Avec tous les problèmes rencontrés par le parc, c'est un petit miracle que Disneyland ait réussi le premier mois de fonctionnement. Une chose qui a aidé à ramener les gens était les manèges uniques, dont beaucoup ont été créés par une société inconnue de Californie. Ed Morgan, Karl Bacon et Walter Schulze avaient construit un carrousel pour la ville de San José. Disney a été impressionné par la qualité du trajet et a demandé aux hommes, qui avaient formé Arrow Development Company (plus tard Arrow Dynamics) de créer des systèmes de transport pour son nouveau parc.

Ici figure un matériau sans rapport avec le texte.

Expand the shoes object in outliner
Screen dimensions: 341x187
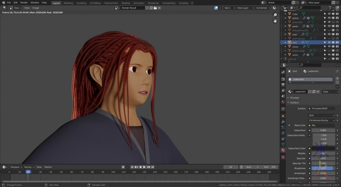coord(285,47)
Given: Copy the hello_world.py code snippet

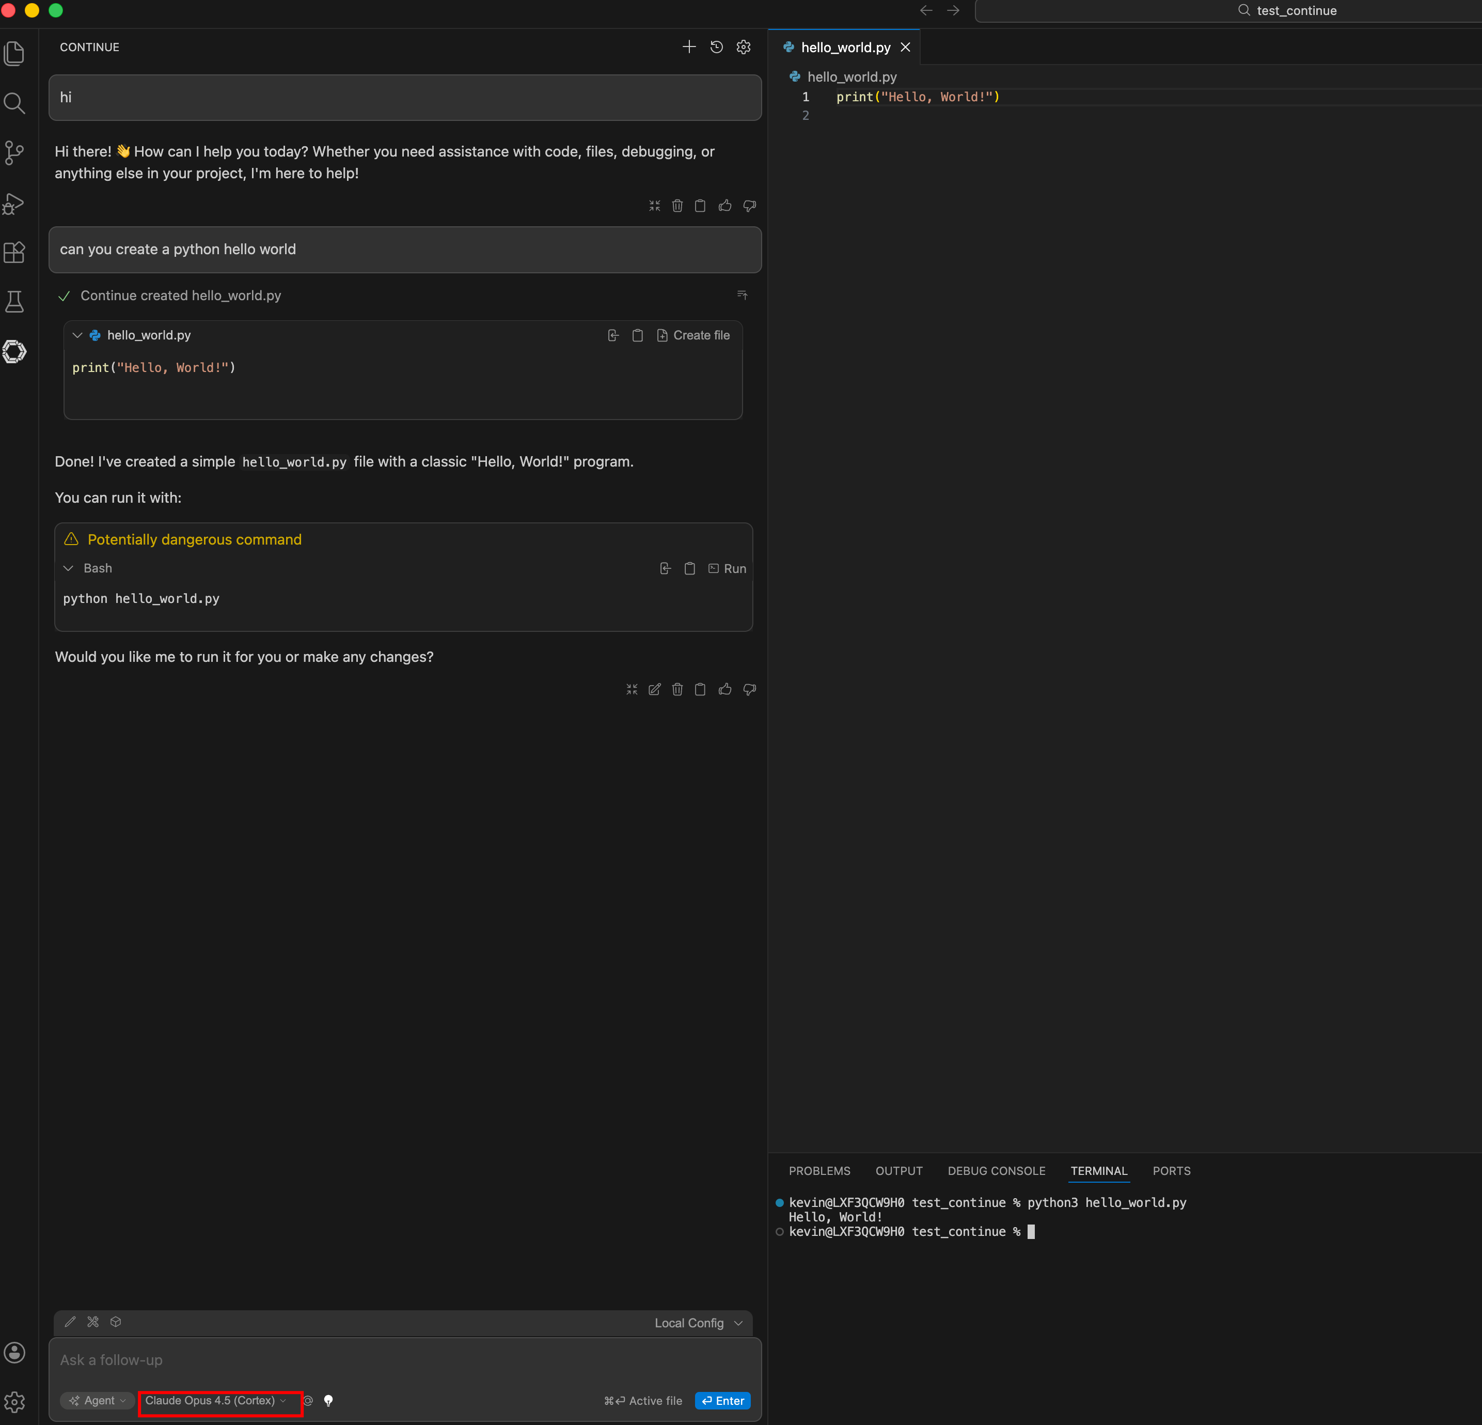Looking at the screenshot, I should [637, 335].
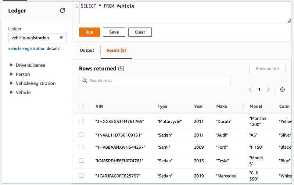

M. Toad's Wild Ride, The Mad Hatter's Tea Party, Dumbo et Peter Pan's Flight étaient toutes des attractions créées par une collaboration entre Arrow et Disney.

Disney voulait des montagnes russes pour son parc, mais il en voulait une qui soit à la fois une balade en famille et fortement thématique comme le reste des attractions. Pour cette raison, les sous-verres construits par des entreprises comme la Philadelphia Toboggan Company et National Amusement Devices ne correspondaient pas à la vision de Disney. Arrow a décidé d'utiliser des chenilles tubulaires et des roues en nylon et a produit le premier des nombreux caboteurs à chenilles en acier de sa carrière, le Matterhorn. Les montagnes russes ont contourné et traversé une réplique artificielle de la célèbre montagne suisse et ont atteint 80 pieds à son point culminant. Le manège, construit en 1959, était ce que Walt recherchait et offrait une conduite douce et tiède à toute la famille.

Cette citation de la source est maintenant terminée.